My last set of synthetic benchmarks are done in the Unigine based Superposition benchmark. Here I tested using medium and extreme detail settings at 1080 and then again at 4k and 8k resolutions to take a look at ultra high resolutions. At 1080p medium the RTX 2060 FE came in right in between the GTX 1070 and GTX 1070 Ti, again being much closer to the 1070 Ti. But at 1080p extreme detail, it pulled ahead of both the 1070 Ti and the GTX 1080. At 4k and 8k it was back to running just behind the 1070 Ti due to its 6GB memory capacity vs the 8GB VRAM in the 1070 Ti.

COLLECTED DATA:
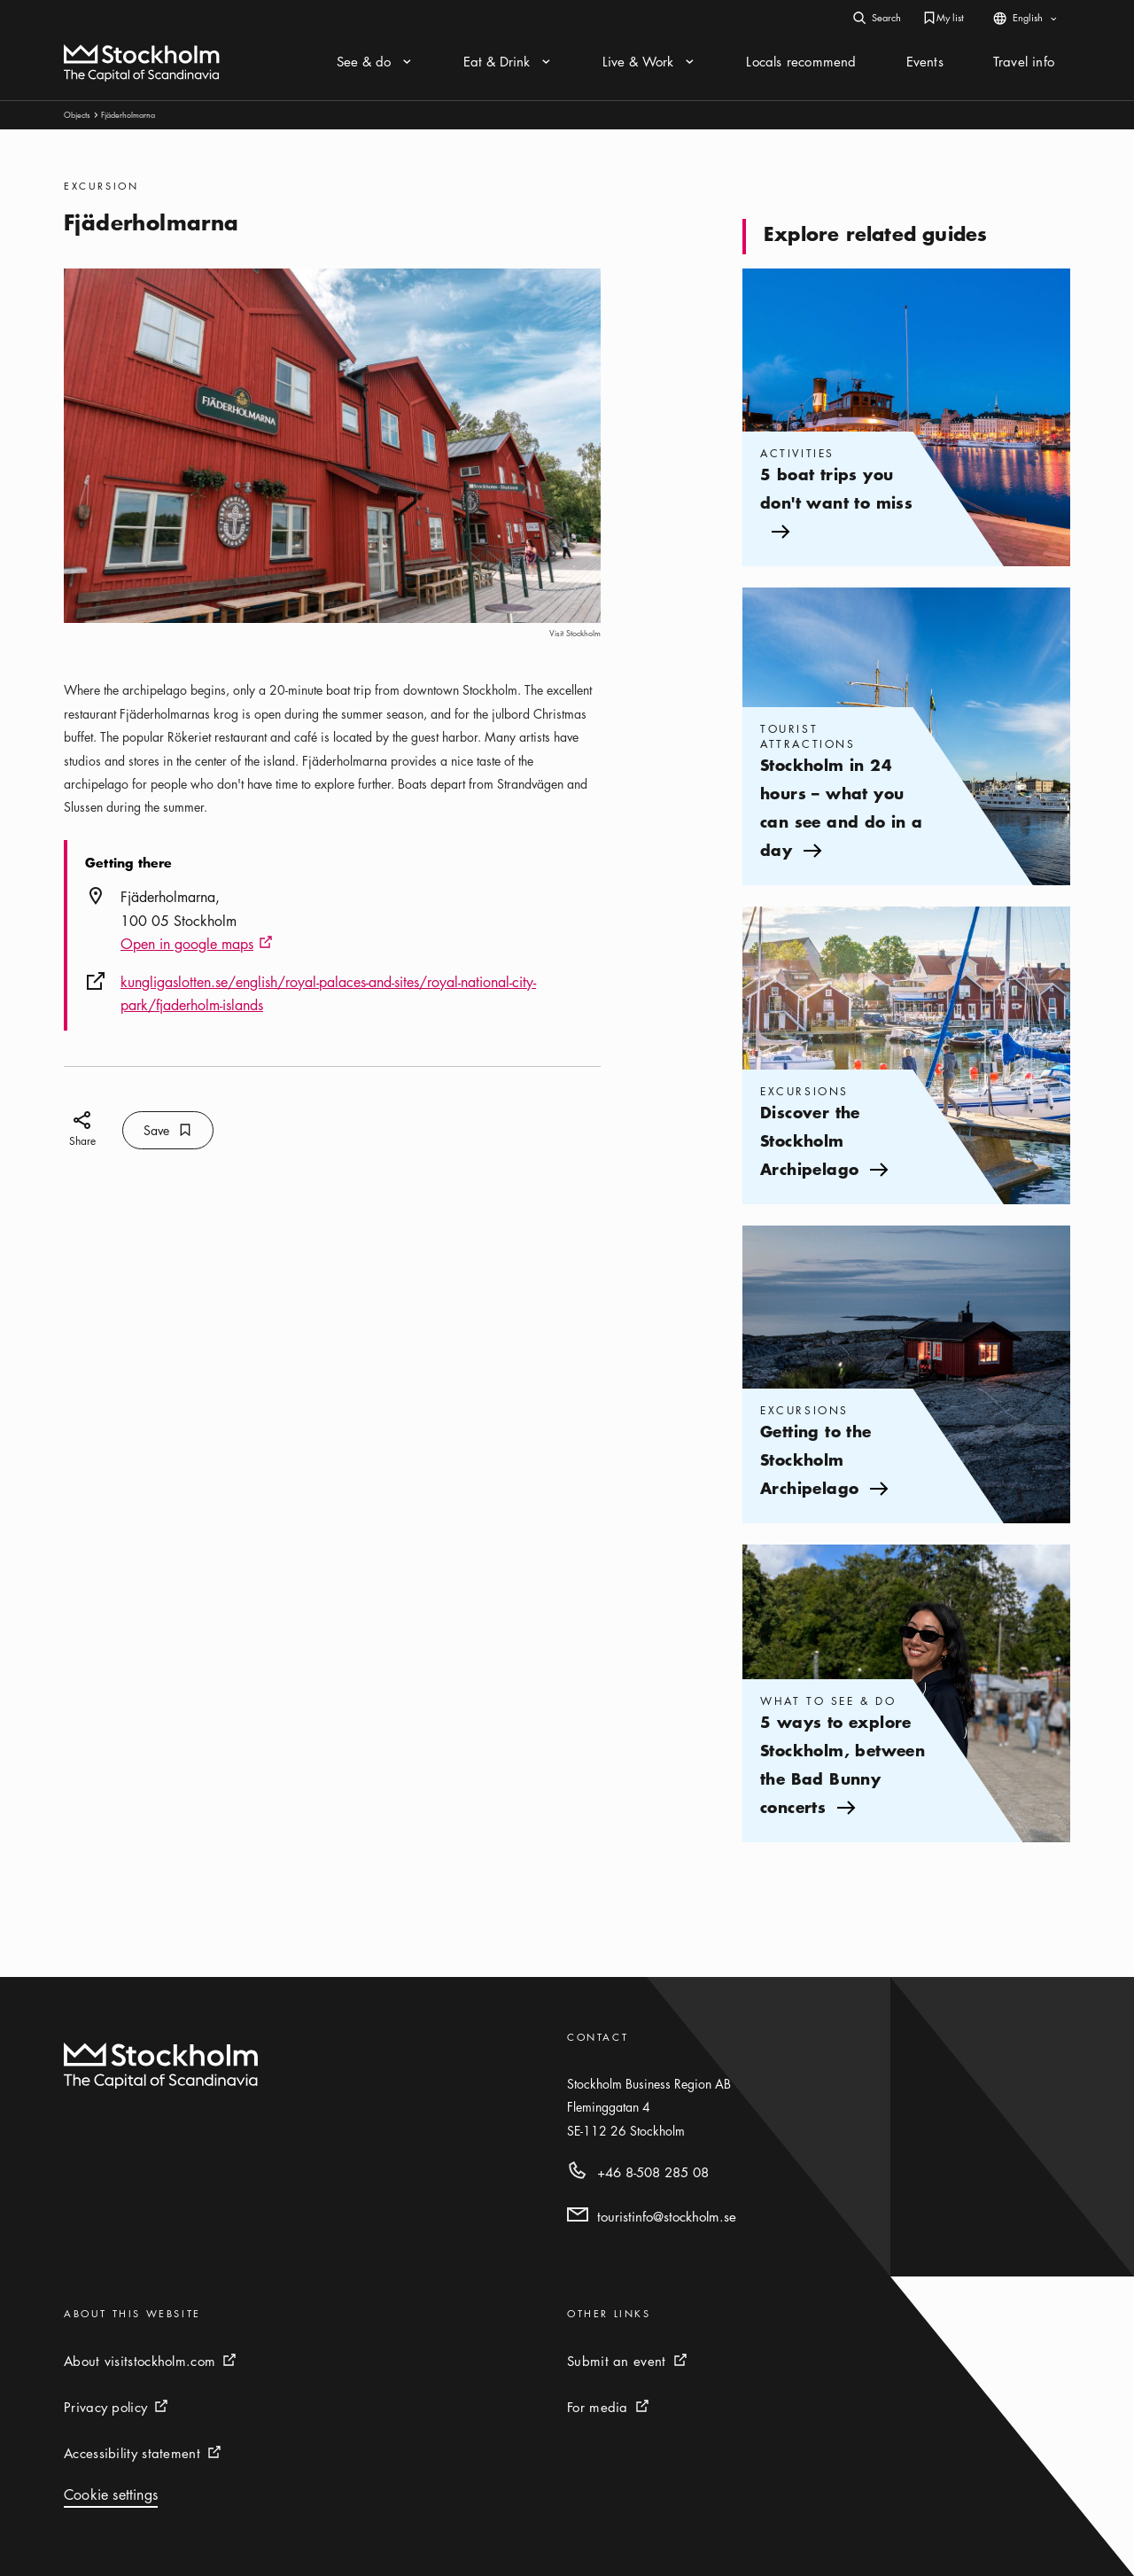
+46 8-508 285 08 (653, 2172)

WHAT YOU ARE ASKED TO DO: Carry on the Superposition benchmark text from where it stops, writing the paragraph that follows its last sentence.

RESULT OF THE EXERCISE:
Now for VR benchmarks, there aren’t too many tests available, but I did run the SteamVR benchmark which is basically useless now that even Nvidia’s xx60 card can reach 11, but it does still show the jump in performance compared to the GTX 1060 and RX590. Most of my focus was on VRMark where I have tested using all three benchmarks. I ran all three tests which they are all called rooms. The Orange room test is similar to SteamVR in that it isn’t very demanding so here all of the cards tested pass the 109 target FPS mark, but the RTX 2060 did perform well here. The Cyan room benchmark is my favorite because it tests today's performance in ultra-high detail. Here the RTX 2060 again passed the 109 mark by a good margin but more importantly it came in ahead of all of the 10 series GTX cards with just the higher end RTX cards competing and the Vega 64 and RX590 Crossfire being up in the same range. Then the last test was Blue Room which is future looking, this is what all of the cards are sorted by and here the RTX 2060 comes in just below the GTX 1080 11Gbps.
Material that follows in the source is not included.